His latest fits into the later category: engaging while it lasts, but easily forgotten. Nevertheless, even middling Allen movies boast sophisticated repartee and droll observations about those twin obsessions that underlie all human behavior in his world of urban intellectuals: sex and death.

Set in a stylish London, shot with the same reverence that the filmmaker has had for his beloved Manhattan, today’s romantic roundelay pokes fun at an extended family of adults who get burned for exploring new love. Alfie (Anthony Hopkins), a wealthy old patriarch in very late midlife crisis, has dumped his longtime spouse, the adorable airhead Helena (Gemma Jones). Meanwhile, Cupid has their daughter Sally (Naomi Watts), a brittle art gallery assistant, flailing too. Both she and her struggling writer husband, Roy (a disheveled Josh Brolin), harbor secret crushes to take their minds off their marital, financial and professional problems.

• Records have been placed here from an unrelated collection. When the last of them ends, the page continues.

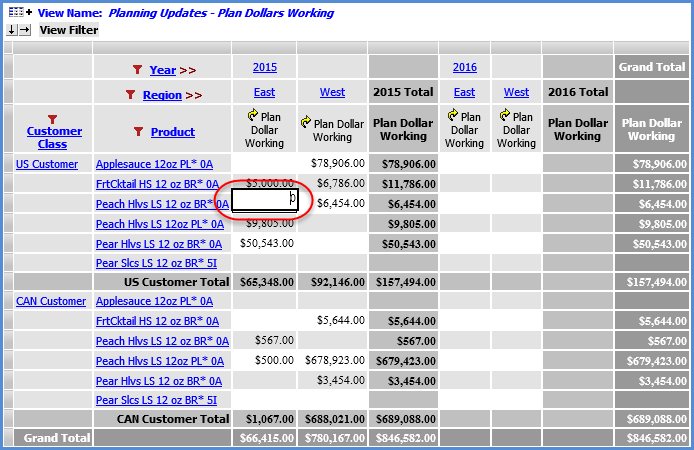Open the 2016 year column link
The width and height of the screenshot is (694, 450).
point(464,67)
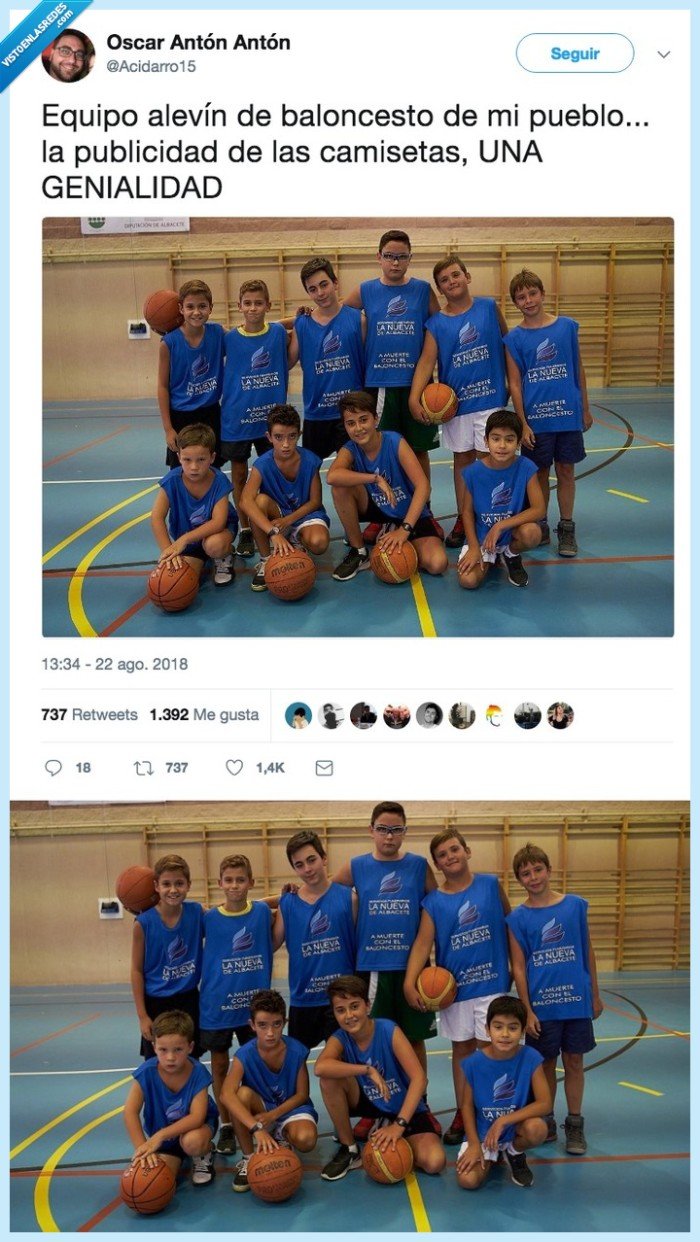View the 737 Retweets list
The width and height of the screenshot is (700, 1242).
[x=89, y=715]
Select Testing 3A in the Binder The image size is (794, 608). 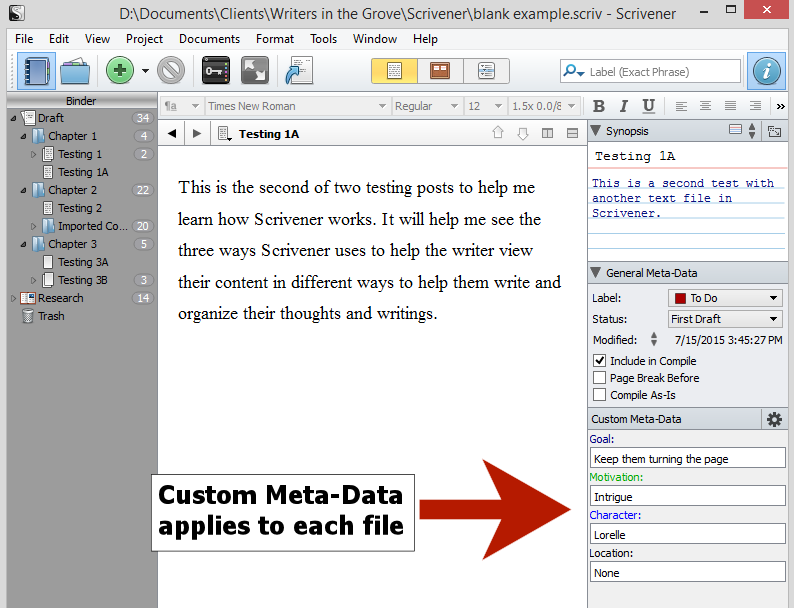point(83,262)
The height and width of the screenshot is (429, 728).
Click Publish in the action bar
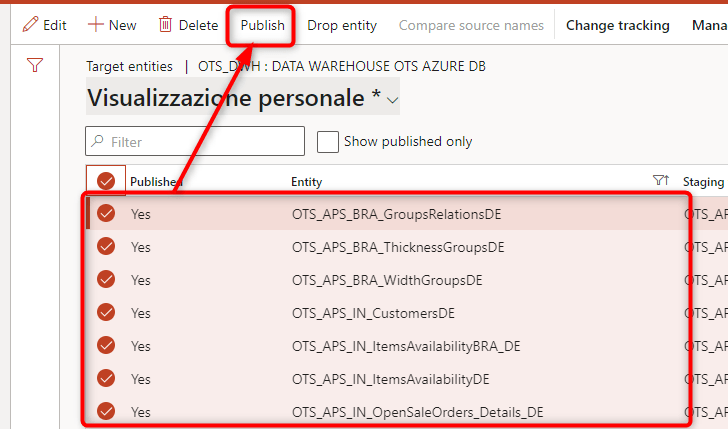tap(262, 25)
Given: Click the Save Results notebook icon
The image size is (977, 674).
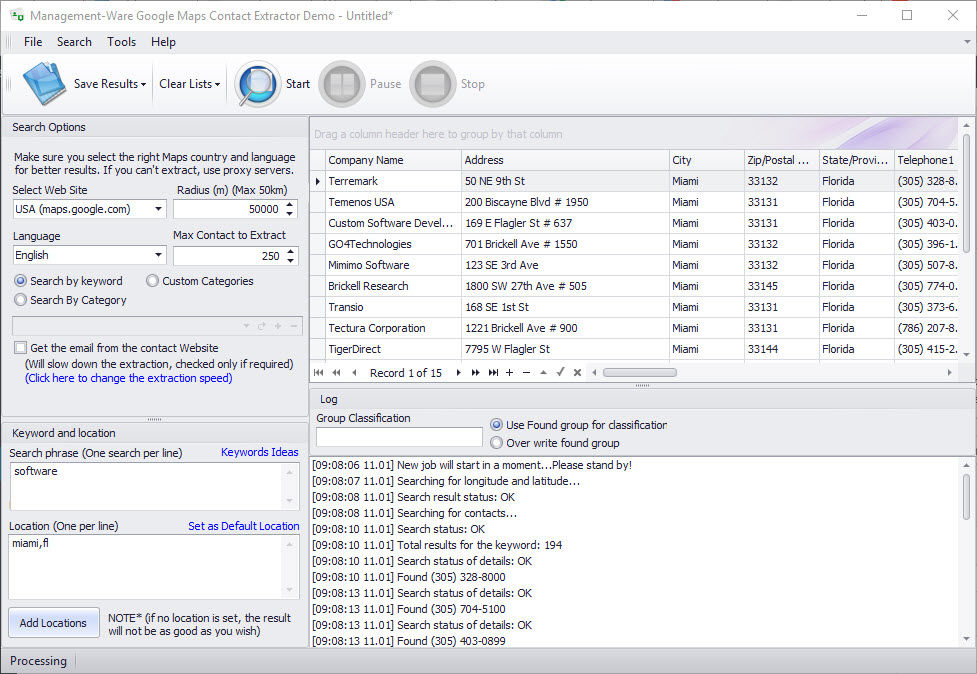Looking at the screenshot, I should 44,84.
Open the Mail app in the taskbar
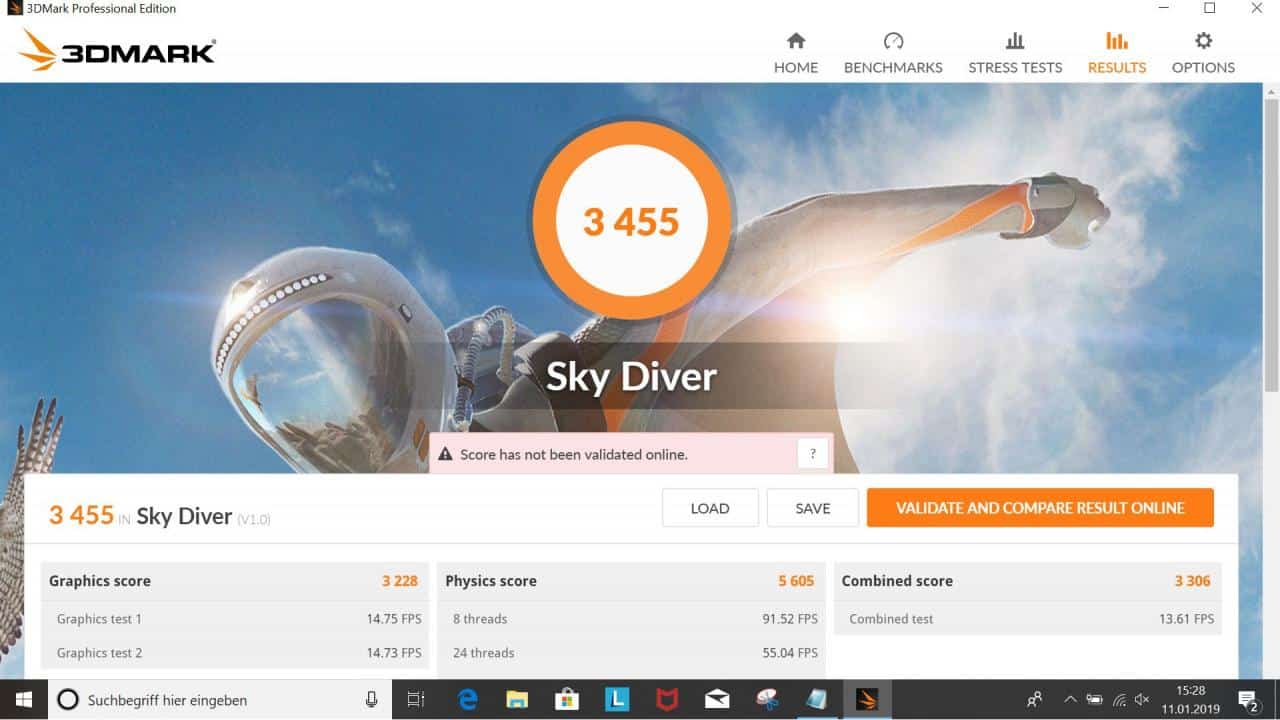This screenshot has width=1280, height=720. (x=716, y=699)
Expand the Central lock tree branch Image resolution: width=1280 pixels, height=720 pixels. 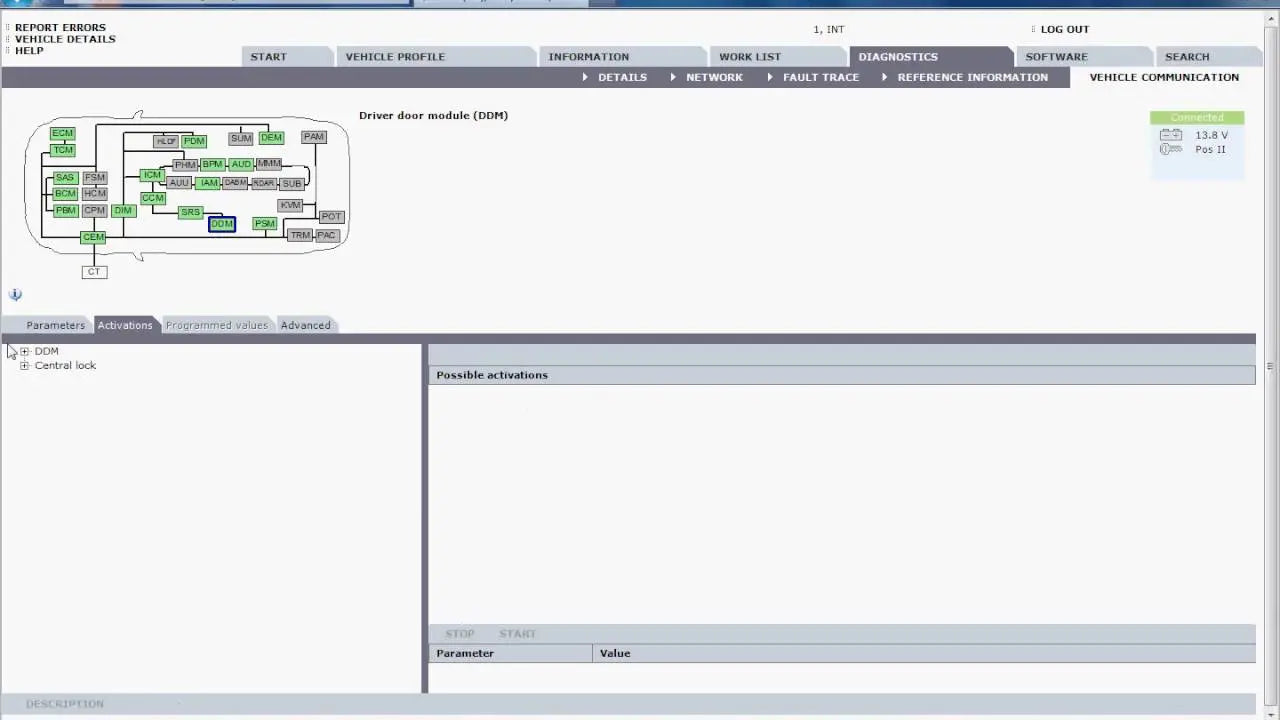24,365
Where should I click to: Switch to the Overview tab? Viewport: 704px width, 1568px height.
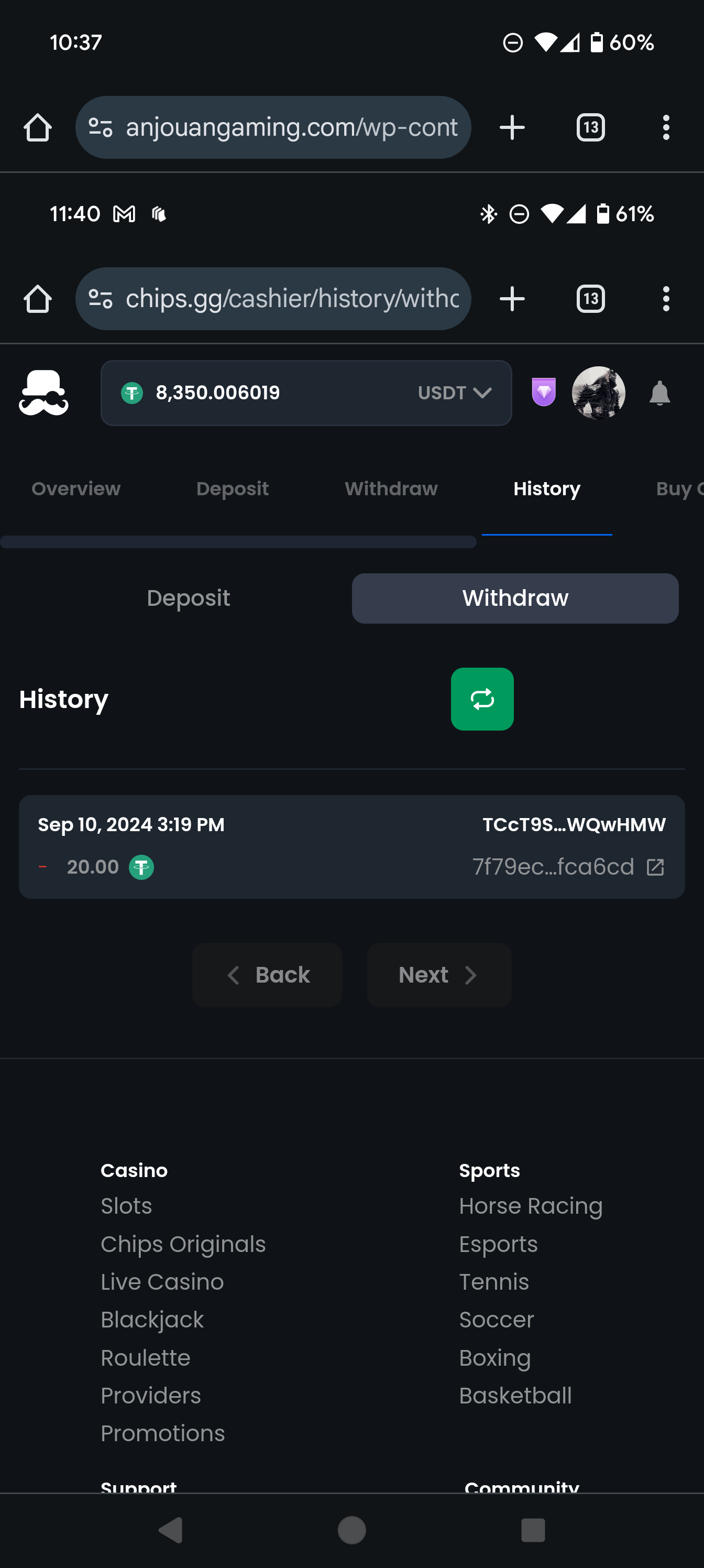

Since Allen stays behind the camera this time, he uses a still frisky Hopkins to express subliminal panic about dying. Why else would a septuagenarian chuck his loving soulmate for a cheap, greedy hooker (hilariously played by “Dinner for Schmucks’ ” Lucy Punch)? Actually, both main male characters attempt to salve their existential fears and marriage ennui by pursuing sexy hotties too young for them: Roy spies on and soon fixates on his stunning, scantily-clad neighbor (“Slumdog Millionaire’s” Freida Pinto).

Their wives aren’t much better off. The lonely Helena relies on a nutty psychic (Pauline Collins) to find her some happiness while Sally tries to work up the nerve to hit on her hunky but already married boss (Antonio Banderas).

The light-as-air story takes an unexpectedly sinister turn when Roy does something really immoral to further his career. It makes all the lusting and cheating seem harmless by comparison. And it doesn’t fit well with the other story lines, too few of which get properly resolved in Allen’s loosey-goosey script for a nicely acted “Stranger.”